Pizza place pivots to prepare physicians

Dunedin’s former Pizza Hut restaurant, near Dunedin Hospital, has been levelled and earmarked for...
Dunedin’s former Pizza Hut restaurant, near Dunedin Hospital, has been levelled and earmarked for a new health science facility at the University of Otago. PHOTO: GERARD O’BRIEN
Dunedin's highly recognisable old Pizza Hut restaurant in the city centre was not so much neatly sliced apart yesterday as unceremoniously mashed and smashed to bits.

It was demolished to make way for the University of Otago’s Health Science Precinct Master Plan.

University property and campus development director Tanya Syddall said the space in Malcolm St (State Highway 1) was one of several on the same block which had been cleared and earmarked for new health science buildings which would be education-focused, containing shared "superlabs" and a wet lab teaching space.
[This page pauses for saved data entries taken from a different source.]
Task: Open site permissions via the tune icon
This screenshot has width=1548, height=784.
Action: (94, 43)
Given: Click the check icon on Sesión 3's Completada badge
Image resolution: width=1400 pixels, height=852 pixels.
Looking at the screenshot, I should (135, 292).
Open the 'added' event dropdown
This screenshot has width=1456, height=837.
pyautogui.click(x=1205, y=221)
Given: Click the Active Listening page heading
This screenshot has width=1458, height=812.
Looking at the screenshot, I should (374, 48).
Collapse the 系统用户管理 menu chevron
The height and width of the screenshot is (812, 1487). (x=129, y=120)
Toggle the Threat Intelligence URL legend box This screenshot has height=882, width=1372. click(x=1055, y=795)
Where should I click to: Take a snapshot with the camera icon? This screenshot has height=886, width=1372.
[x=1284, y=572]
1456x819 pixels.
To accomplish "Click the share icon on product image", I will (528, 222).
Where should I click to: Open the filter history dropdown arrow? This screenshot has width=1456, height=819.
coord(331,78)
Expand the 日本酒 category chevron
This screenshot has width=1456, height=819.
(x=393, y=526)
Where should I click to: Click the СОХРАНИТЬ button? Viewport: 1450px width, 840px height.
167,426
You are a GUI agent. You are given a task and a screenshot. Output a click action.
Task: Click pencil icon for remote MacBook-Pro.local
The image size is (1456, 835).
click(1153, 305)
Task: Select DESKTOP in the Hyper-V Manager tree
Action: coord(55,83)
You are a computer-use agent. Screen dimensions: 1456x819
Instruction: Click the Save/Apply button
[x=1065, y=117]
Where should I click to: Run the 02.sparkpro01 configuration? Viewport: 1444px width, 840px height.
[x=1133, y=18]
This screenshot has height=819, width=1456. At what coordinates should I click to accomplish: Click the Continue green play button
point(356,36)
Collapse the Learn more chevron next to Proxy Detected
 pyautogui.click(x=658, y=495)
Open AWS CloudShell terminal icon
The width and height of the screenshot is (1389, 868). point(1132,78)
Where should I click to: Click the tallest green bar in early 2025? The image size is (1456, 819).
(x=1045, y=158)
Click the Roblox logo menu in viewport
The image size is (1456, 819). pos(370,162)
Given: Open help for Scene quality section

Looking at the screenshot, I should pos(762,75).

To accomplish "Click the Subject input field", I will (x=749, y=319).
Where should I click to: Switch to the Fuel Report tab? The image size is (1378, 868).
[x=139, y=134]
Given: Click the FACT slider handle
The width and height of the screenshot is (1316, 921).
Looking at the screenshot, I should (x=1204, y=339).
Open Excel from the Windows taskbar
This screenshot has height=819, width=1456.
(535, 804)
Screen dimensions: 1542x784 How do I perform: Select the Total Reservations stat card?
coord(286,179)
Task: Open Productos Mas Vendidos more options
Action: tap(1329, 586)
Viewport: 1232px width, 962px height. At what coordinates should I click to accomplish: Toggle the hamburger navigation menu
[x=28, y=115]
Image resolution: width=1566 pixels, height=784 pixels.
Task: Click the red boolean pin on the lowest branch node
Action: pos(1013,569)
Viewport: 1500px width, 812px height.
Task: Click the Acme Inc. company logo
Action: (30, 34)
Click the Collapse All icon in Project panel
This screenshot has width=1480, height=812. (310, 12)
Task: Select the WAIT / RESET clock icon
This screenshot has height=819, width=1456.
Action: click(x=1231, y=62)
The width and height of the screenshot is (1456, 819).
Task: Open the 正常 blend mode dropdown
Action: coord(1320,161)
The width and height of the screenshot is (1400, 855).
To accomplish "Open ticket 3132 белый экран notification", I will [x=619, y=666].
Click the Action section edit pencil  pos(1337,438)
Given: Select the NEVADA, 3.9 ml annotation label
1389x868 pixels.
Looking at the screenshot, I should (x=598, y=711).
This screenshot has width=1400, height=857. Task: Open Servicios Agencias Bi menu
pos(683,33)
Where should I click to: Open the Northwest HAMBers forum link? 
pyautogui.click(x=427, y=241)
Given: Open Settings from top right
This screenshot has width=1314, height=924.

Earlier this year, the last of the buildings at 63 and 65 Frederick St were also removed, to make way for the planned facility.

The site contained the Naylor family house, built by Hugh Naylor in 1923.

Over the past year and a-half, the site has been cleared by Ann Naylor (Hugh Naylor’s granddaughter), with the aim of recycling or re-using much of the building materials, rather than just demolishing it.

She managed to re-purpose much of the material into building an accommodation lodge at the Waitati Valley Equestrian Centre.

The university’s 25-year campus master plan stated the potential of the health precinct would be realised if the university acquired most of the block bounded by Frederick, Great King, Cumberland and Albany Sts.

Ms Syddall said the university did not have any building plans or a construction timeline yet.

"In the interim, the [former Pizza Hut] site will be used as additional car parking."